I mean, that is what it seems like from my perspective. And as I inventory my own conduct, I fall short on every count. And am left wondering if someone who is not suited for long term, hasn’t been willing to work harder and is not who I am, can change?
Is it really a matter of finding the right person? And if so, why do someone people seem to so easily find that person, while others roam the earth seeking love in all the wrong places?
I do not know.
I believe, at least I think I do, I lie to myself so often that I have come to doubt everything my inner voice tells me, that it has to be more about being the right person. That like energy attracts like energy...so if I am stable, committed, and willing to do some work, I am much more likely to find and pull to me someone who is similarly situated.
I guess as with everything in life, there are no guarantees. But I know that I have done a fuck ton of work to get where I am and I am the best version of myself that I have been so far. And the quality of the people I pull towards me is better than it ever has been. And at the very same time, I see a new pattern in my dating and love life that I never saw before. I will save that for another blog since I am already so far off the topic I started with...but I see it.
So perhaps my parents are still married not because they found the right person, or loved so deeply or intensely or passionately, but because there was room in their marriage for them both to grow and change and become a better version of themselves. And each of them was able to be patient when it seemed like the person they were, that was woefully lacking, would never change. Perhaps being married for 55 years really just means that you are patient enough to wait out the long droughts of change, and selfless enough to provide each other some grace when the change, the growth into a better you comes hard, too slow or not at all.

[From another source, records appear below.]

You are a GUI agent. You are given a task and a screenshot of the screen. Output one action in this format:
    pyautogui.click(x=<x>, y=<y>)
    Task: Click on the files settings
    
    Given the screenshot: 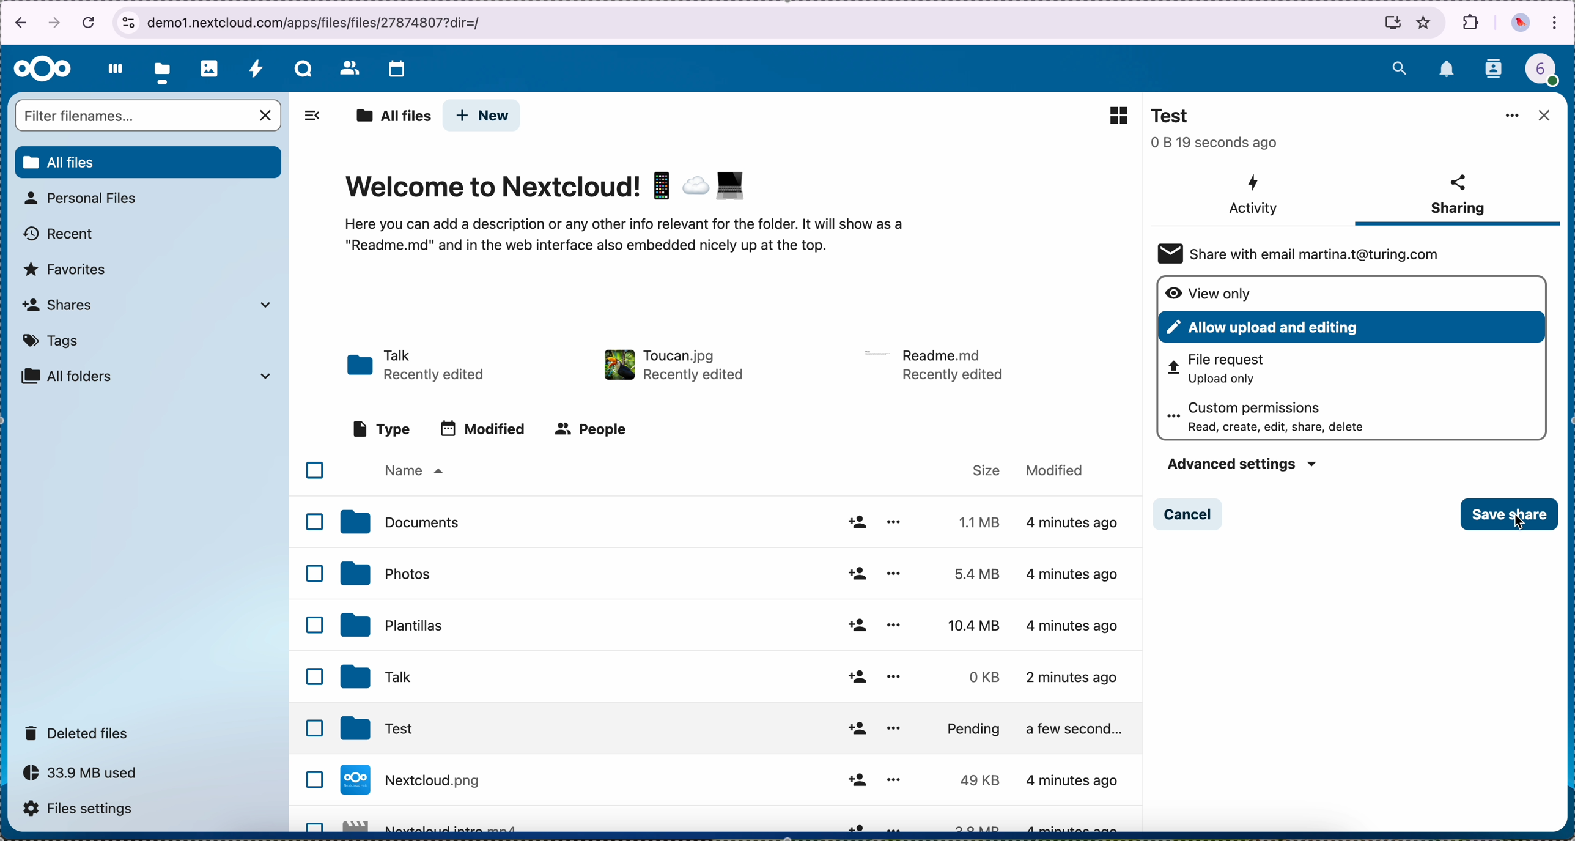 What is the action you would take?
    pyautogui.click(x=83, y=811)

Happy 55th Anniversary Mom and Dad. Thank you for being amazing examples and also ample warning over the years. Your marriage isn’t perfect because no one has a perfect marriage. And I think that perhaps, that is the secret to your success: you hung in their long enough to become content with the imperfections while also working individually and as a couple to become a better version of you/us than you were the day before...
I am impressed, grateful and happy to have the two of you alive, relatively healthy and close by. I watch, I see and I admire all the qualities about each of you that contributed to making it to this most amazing milestone. Congratulations on doing something the rest of us can’t even fathom anymore.